I have always been intrigued by how the universe functions. The function of living organisms is particularly interesting to me because of their complexity. I have focused on the mechanisms of heart rhythm because they seem to emerge from relatively simple physical processes that are embedded within every cell in the heart, yet it is still not understood how they work together to establish heart rhythm, how they can be disrupted by heart disease or inherited mutations or how heart rhythm can be restored by therapies. I am very curious to understand this.
My end goal is to understand how heart rhythm is regulated and why it goes wrong in heart disease. I would like my research to form the knowledge base for the development of therapies to reliably prevent heart arrhythmias.
My future focus is to develop a comprehensive theory for calcium signaling in the heart and how it sustains heart rhythm.
In 1995, when Professor Derek Laver entered the medical research field, there was very little understanding of how calcium release channels (called RyRs) were regulated by calcium and magnesium within each cell of the body. He was the first to identify that calcium in the body can inhibit cardiac RyR type 2 channels and he also characterised a dual mechanism for magnesium inhibition in a part of a heart cell called the cytoplasm.
Professor Laver also discovered that a disruption in magnesium inhibition due to mutations could lead to malignant hyperthermia, a life-threatening condition that affects a patient's ability to regulate their body temperature when receiving certain anaesthetics.
Several other major discoveries were made over the next few years including finding the protective effect of omega 2 fatty acids on heart muscle RyRs. This work culminated in the first measurable theory of how RyRs can regulate calcium release under the influence of calcium and magnesium.

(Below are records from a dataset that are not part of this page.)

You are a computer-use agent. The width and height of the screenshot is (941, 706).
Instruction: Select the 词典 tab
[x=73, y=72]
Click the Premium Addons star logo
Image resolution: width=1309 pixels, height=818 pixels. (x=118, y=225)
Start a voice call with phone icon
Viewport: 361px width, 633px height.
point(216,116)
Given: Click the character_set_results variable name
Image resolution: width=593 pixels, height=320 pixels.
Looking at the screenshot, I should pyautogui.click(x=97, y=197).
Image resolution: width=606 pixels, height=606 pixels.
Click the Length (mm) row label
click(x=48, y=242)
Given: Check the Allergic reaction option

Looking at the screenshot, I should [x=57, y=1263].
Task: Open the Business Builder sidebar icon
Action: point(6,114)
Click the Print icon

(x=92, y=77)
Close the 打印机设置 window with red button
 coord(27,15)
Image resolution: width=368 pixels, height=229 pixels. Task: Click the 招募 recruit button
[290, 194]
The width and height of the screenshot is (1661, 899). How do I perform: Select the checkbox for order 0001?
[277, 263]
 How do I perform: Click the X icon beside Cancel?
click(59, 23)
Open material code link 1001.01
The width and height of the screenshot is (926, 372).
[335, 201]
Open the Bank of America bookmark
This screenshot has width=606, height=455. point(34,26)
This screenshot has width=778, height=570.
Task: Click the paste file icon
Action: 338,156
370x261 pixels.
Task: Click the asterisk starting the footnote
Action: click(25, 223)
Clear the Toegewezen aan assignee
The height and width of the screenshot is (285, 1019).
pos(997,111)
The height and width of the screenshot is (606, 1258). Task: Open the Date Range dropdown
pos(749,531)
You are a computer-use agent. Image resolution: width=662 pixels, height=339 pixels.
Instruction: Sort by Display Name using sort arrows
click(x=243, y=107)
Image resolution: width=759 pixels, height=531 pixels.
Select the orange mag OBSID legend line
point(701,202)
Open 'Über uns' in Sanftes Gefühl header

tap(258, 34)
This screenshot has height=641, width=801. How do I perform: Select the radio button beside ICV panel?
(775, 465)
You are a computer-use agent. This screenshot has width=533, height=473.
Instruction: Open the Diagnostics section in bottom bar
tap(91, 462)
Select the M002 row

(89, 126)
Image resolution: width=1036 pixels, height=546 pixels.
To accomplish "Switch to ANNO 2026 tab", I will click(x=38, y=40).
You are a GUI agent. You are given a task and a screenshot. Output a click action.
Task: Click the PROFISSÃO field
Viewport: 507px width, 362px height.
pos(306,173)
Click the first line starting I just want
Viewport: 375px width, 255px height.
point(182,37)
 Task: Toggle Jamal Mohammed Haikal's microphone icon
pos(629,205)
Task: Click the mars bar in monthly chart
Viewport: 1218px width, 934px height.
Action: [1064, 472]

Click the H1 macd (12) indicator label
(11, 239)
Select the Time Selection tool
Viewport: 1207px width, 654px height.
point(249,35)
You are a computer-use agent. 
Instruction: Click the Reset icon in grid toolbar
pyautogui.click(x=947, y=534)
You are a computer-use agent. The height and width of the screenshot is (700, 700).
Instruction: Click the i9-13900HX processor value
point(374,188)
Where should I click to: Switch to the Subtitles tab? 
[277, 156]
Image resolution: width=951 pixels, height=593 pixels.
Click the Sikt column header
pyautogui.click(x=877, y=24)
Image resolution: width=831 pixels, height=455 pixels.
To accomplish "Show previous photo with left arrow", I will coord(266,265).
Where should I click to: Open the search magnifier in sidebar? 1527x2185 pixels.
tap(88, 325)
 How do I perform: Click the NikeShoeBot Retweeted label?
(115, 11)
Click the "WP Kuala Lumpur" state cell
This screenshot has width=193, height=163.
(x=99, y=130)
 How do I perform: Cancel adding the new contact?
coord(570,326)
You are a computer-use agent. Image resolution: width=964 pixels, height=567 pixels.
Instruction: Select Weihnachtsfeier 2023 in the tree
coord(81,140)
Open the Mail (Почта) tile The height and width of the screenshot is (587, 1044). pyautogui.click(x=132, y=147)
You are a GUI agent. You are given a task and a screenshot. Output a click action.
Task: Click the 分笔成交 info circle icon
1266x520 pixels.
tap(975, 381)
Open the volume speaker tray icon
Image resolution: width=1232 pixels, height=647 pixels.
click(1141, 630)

Professor Laver's recent research aims to better understand how the properties of single RyR2 channels are linked to contraction and rhythms in the heart. To this end, he has developed the first 3D computer model of the heart that reproduces the time-course of calcium release phenomena (calcium sparks, calcium blinks and calcium spark restitution).
Within the University of Newcastle he is coordinator for the Cardiovascular RQF and represents the Hunter Region on the NSW Cardiovascular Research Network. He is a reviewer for many international journals (eg Journal of General Physiology, Biophysical Journal) and for the funding bodies ARC, NHMRC and Wellcome trust.
Professor Laver served as a member on peer review panels in Australia and internationally. His research has attracted a number of highly prised fellowships from the ARC, including a Queen Elizabeth II Fellowship, Senior Research Fellowship and a Professorial Fellowship and also a Brawn Senior Fellowship from the University of Newcastle.
The theme of my career is the use of biophysical methods to study ion channel function. I am an expert with both lipid bilayer and patch-clamp techniques. I have accrued considerable expertise in single channel recording and modeling of ion channel conductance and their regulation by ligands.